The first of these results was the discovery of a polynomial compression for the Odd Cycle Transversal problem (Kratsch and Wahlström, SODA 2012). This result was essentially a compression; tools of matroid theory were used to show how to create a matrix, which in a certain sense encoded the essential properties of the original graph, while admitting a total coding size polynomial in the parameter. Subsequent developments (FOCS 2012) used deeper results from matroid theory (specifically, a lemma due to Lovász and Marx on so-called representative sets) to derive direct, reduction rule-based kernels, widening the applicability of the tools and allowing for several further results.

In this tutorial, we will give a careful presentation of these tools and applications. We begin from the basics of matroid theory, and proceed through both the compression- and kernelization-type applications. We will assume no background in matroid theory, and only basic knowledge of linear algebra (e.g., linear independence and finite fields).

Andrew Drucker, Kernel-size lower bounds: the evidence from complexity theory

Slides: part 1, part 2, part 3. Exercises.

Kernelization has been a very successful method for developing FPT algorithms, yet some problems in FPT seem not to admit small kernels. Why not? To address this question, Bodlaender et al. (JCSS 2009) initiated a long line of work building a web of reductions between various kernelization tasks. They showed that kernel-size lower bounds for two particular FPT problems (the "OR-SAT" and "AND-SAT" problems) imply lower bounds for many other problems.

Motivated by this work, researchers have obtained strong evidence from computational complexity that the OR-SAT and AND-SAT problems do not have polynomial kernels. Tight kernel-size lower bounds have even been obtained for certain problems that do admit polynomial kernels. In this tutorial I will describe how these works link kernel-size lower bounds to core conjectures in complexity theory.

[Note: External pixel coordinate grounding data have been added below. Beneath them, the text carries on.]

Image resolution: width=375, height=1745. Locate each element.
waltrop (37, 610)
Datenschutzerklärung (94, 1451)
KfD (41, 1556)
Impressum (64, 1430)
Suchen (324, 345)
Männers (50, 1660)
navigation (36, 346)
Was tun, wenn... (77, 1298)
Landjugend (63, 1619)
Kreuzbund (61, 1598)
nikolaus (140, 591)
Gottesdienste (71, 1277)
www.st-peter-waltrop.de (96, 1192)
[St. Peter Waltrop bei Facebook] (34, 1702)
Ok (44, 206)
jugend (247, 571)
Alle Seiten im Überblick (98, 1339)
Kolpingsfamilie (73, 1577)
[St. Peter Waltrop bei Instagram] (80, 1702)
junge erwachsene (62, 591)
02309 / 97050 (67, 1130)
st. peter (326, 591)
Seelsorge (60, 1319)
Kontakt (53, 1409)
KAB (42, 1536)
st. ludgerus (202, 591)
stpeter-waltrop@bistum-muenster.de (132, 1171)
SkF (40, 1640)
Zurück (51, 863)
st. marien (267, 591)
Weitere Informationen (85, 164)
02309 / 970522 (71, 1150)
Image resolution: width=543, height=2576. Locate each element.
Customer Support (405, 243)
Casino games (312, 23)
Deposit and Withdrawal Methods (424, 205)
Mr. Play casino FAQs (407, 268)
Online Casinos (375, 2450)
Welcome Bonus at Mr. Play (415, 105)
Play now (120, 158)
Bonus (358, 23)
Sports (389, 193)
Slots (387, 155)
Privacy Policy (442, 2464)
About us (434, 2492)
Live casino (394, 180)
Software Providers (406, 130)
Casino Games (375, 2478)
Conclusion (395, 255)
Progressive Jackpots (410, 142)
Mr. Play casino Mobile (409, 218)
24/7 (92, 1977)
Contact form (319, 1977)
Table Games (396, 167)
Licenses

I will assume only basic knowledge of FPT and kernelization concepts, and some familiarity with the complexity classes P, NP, and co-NP. I will introduce concepts from the theory of interactive proofs, along with useful tools from probability and game theory. Written exercises will also be provided to reinforce the material.

References:

  • H. Bodlaender, R. Downey, M. Fellows, and D. Hermelin: On problems without polynomial kernels. JCSS 2009.
  • L. Fortnow and R. Santhanam: Infeasibility of instance compression and succinct PCPs for NP. JCSS 2011.
  • H. Dell and D. van Melkebeek: Satisfiability allows no nontrivial sparsification unless the polynomial-time hierarchy collapses. STOC 2010.
  • A. Drucker: New limits to classical and quantum instance compression. FOCS 2012.